# Rust in paint.



## STUDLEE (Jul 6, 2011)

do they look like little teeny tiny specs? very difficult to see?


----------



## rfhall11 (Apr 2, 2011)

STUDLEE said:


> do they look like little teeny tiny specs? very difficult to see?


I'm amazed you are asking these questions, as the original post has these words in it: I then noticed very small speckles of rust on top of the deck lid. They were hard to see cause my car is silver


----------



## STUDLEE (Jul 6, 2011)

I ask because the pictures I've seen haven't matched what mine look like and mine are on the hood. I don't think I could take a picture of mine. The guy at the car wash called them "peppers"


----------



## Tallboy (Jul 5, 2011)

It's "fallout". Bonded contaminants on the paint. A clay kit will take 'em right off.


----------



## Crewz (Jul 12, 2011)

I figured is was something minor embedded into the paint. I'll see if clay baring it take care of it. I'm sure I will. I'll see if I can't get the camera to pick up the specs.


----------



## SilverCruzer (Nov 30, 2010)

STUDLEE said:


> I ask because the pictures I've seen haven't matched what mine look like and mine are on the hood. I don't think I could take a picture of mine. The guy at the car wash called them "peppers"


Sheld...er...Studlee. I can't help but picture Sheldon speaking your words on your posts because of your photo. Especially when you are laying down the rules about classifed ads in your other post.


----------



## STUDLEE (Jul 6, 2011)

haha! I should rename it to the roomate agreement!


----------



## SRT8-to-Eco! (Jul 12, 2011)

Tallboy said:


> It's "fallout". Bonded contaminants on the paint. A clay kit will take 'em right off.


The 'fallout' is also likely to be 'rail dust' that comes from hot iron dust that is created from the train in motion on the tracks as the vehicles are being shuttled to the next destination. The dust settles down on to the paint surface and embeds itself.

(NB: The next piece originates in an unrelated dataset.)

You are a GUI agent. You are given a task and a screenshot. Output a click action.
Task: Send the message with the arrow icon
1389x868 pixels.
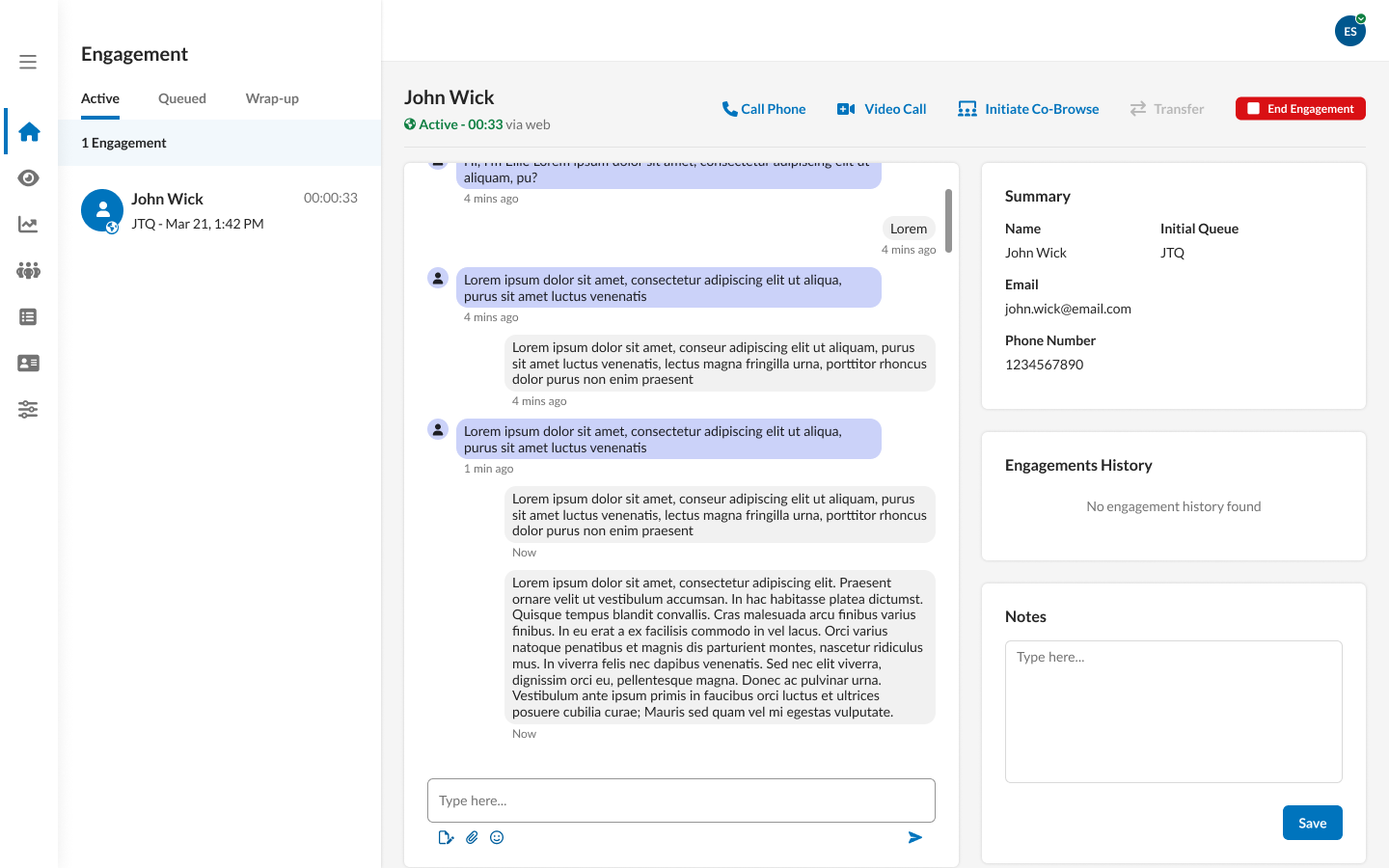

Not uncommon unfortuntately.


----------



## Tallboy (Jul 5, 2011)

SRT8-to-Eco! said:


> The 'fallout' is also likely to be 'rail dust' that comes from hot iron dust that is created from the train in motion on the tracks as the vehicles are being shuttled to the next destination. The dust settles down on to the paint surface and embeds itself.
> 
> Not uncommon unfortuntately.


^^^Correct. I was just using a generic term for it. **** near all of it is rail dust.


----------



## turbocruiser (Sep 10, 2011)

I had never heard of "Rail Dust" until today, in several posts on this forum and others, regarding paint rust spots. i stopped at a local Chevy dealer to check for other Cruze's with the problem. EVERY Cruze on the lot (there were about 50 of them) had these little specs on the car, usually on the left side near or on the chrome molding on the back door. I think Chevy aught to put a coat of heavy wax or some kind of protectant on the cars, if they are being shipped by rail.


----------



## sciphi (Aug 26, 2011)

There are products that will remove that rail dust. IIRC it's Iron-X. A regular clay bar won't touch it, but this stuff will remove them without damaging the paint.


----------